## WRITTEN TASK
Please copy the records below, replacing every "screenshot" with "screen capture" and leaving everything else unchanged.

--------------------

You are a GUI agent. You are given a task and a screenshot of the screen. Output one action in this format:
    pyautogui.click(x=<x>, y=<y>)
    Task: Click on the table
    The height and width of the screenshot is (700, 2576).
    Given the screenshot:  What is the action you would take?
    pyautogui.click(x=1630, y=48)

--------------------

## WRITTEN RESPONSE
You are a GUI agent. You are given a task and a screen capture of the screen. Output one action in this format:
    pyautogui.click(x=<x>, y=<y>)
    Task: Click on the table
    The height and width of the screen capture is (700, 2576).
    Given the screen capture:  What is the action you would take?
    pyautogui.click(x=1630, y=48)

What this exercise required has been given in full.